第29話 返事をくれよ
おいら おーーーーーい、おーーーーーい。
何か返事をくれよ。
おいら心配だよ。
おーーーーーい、おーーーーーい。
どうしちゃったんだよ。
あたいのライトが付く。
あたい ごめんね。
返事が遅れちゃって。
少し検査してたの。
容態あまり悪くなってないって。
よかった・・。
おいら なんだよ、返事が遅いからおいら、心配で心配で。
おいら、毎日がとっても窮屈で窮屈だよ。
遊びに行く気もしないし、かと言って当然勉強する気にもならないし。
ご飯も喉を通らない。
特に、ゴーヤは全くもって全然に喉を通らない。
でも不思議なんだ、ビックリマンチョコだけはいくらでも食べられるん
だ。
あのキャラクターがおいらを癒してくれている。
あたい なんだ、大丈夫なんじゃない。
ただ好き嫌いなだけじゃない。
馬鹿ねえ。大丈夫に決まってるよ。
でも少しおいらが羨ましい、大人になったら本当にお医者さんに
なってくれるの?
おいら なるよ、絶対になる。
あたい 今だったら何にだってなれるよ。
サッカーの選手だって、先生だって、 研究者だって、サラリーマンだっ
て、パイロットだって、弁護士だって、画家だって、大工だって、カメラマ
ンだって、獣医だった、それにそれに・・・、
おいら 他にも、政治家だって、シェフだって、お寿司屋さんだって、警察官だっ
て、消防士だって、パン屋さんだって、宇宙飛行士だって、
いっぱい一杯仕事はあるよ。
でもおいらは、医者になりたい、早く一人前の医者にとってもなりたい。
あたい あたい、 おいらが医者になった姿見たかったな。
きっと立派なお医者さんになるんだろうな。
おいら 馬鹿言うなよ。

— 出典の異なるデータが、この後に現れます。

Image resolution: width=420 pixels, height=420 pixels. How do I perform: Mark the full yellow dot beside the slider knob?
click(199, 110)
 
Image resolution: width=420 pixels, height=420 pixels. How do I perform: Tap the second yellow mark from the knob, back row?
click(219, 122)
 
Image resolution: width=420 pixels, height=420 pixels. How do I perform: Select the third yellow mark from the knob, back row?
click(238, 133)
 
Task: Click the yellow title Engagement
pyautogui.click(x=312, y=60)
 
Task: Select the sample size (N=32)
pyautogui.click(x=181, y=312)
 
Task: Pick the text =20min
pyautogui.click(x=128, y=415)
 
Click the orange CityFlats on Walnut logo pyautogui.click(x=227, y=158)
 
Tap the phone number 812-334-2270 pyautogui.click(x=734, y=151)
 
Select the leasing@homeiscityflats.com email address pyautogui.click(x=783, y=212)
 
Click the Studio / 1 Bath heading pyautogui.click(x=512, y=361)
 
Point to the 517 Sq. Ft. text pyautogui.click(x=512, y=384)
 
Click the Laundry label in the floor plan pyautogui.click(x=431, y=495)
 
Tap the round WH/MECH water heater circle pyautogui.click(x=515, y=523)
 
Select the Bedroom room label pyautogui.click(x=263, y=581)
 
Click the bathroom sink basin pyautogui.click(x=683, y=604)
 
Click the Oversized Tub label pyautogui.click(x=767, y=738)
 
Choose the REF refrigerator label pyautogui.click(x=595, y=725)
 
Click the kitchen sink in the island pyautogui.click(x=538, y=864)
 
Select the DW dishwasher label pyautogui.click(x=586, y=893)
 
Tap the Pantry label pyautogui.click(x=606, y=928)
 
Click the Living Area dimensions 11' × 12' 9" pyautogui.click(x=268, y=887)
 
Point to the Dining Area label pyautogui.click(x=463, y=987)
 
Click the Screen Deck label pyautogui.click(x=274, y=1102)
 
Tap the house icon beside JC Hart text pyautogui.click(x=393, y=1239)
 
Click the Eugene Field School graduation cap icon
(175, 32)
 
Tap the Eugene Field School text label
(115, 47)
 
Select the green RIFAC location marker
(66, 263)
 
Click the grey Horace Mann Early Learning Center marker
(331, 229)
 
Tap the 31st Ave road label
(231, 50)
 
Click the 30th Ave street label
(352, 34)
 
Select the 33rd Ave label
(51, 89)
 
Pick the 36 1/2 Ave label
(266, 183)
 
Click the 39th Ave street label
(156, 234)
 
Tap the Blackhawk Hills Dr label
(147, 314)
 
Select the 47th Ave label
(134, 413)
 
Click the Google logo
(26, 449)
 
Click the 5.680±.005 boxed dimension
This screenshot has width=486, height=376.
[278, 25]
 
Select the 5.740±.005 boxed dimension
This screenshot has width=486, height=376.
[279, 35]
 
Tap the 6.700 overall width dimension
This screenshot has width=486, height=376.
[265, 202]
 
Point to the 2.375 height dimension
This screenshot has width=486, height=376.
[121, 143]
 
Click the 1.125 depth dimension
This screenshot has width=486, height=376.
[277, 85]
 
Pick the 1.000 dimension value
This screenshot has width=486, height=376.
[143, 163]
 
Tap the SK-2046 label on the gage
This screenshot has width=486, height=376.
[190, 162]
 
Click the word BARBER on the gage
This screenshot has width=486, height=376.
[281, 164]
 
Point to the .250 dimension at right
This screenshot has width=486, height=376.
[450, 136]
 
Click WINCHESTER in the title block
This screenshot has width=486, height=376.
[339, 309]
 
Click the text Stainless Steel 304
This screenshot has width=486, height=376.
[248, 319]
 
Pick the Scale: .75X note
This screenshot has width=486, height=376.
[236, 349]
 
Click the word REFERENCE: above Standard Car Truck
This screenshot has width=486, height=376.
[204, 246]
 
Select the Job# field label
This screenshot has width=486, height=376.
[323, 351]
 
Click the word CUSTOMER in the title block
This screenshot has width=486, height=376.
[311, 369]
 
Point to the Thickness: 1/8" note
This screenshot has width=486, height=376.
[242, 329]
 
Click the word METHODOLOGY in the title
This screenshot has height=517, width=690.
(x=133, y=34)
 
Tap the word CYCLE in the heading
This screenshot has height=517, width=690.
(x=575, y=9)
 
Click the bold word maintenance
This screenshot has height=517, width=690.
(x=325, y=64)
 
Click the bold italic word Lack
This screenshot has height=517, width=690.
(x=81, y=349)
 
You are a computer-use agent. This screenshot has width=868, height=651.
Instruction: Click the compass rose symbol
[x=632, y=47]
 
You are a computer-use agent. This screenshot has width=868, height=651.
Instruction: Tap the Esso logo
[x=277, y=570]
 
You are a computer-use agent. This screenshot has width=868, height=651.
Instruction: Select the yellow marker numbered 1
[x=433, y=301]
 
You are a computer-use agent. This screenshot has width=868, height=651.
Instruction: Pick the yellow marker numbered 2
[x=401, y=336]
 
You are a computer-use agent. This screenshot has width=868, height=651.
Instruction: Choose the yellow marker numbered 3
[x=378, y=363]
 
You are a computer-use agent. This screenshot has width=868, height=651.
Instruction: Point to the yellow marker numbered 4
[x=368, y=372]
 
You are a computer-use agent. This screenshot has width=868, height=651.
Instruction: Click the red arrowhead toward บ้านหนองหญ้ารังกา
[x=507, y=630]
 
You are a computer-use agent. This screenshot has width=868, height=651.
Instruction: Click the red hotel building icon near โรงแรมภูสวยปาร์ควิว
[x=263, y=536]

おいらが治しに行くんだから、それまで頑張れよ。
お医者さんから容態も悪くないって言われてるんだろ。
あたい うん、そう。
おいら だったら大丈夫、絶対に良くなるから。
あたい うん。
おいら だから、元気の出るものをたくさん食べて、たくさんウンコもして、
たくさん診て貰えば絶対良くなるから。
あたい うん。
おいら 絶対、大丈夫。
あたい うん。
おいら うん、うん、ばっかりじゃなくて。
ウンコ、みたいじゃん。
あたい 今日の空は、とても青くて澄んでいました。
消え掛かった飛行機雲があって。
空を見ていたらあたいの目にも竹が見えました。
それはとてもとても長くて、空まで突き抜けるような竹。
どこまでもどこまでも延びていて、空を突き刺していました。
あまりにも延びすぎていて、空が痛がっているようでした。
その景色は、前に見覚えがある景色でした。
おいらが話し掛けてくれた時に見ていた空のような。
あたい、はっきりとは覚えていないけれど、その時と同じ空と確信しまし
た。
あたい、あの時こんな綺麗な空見ていたんだ。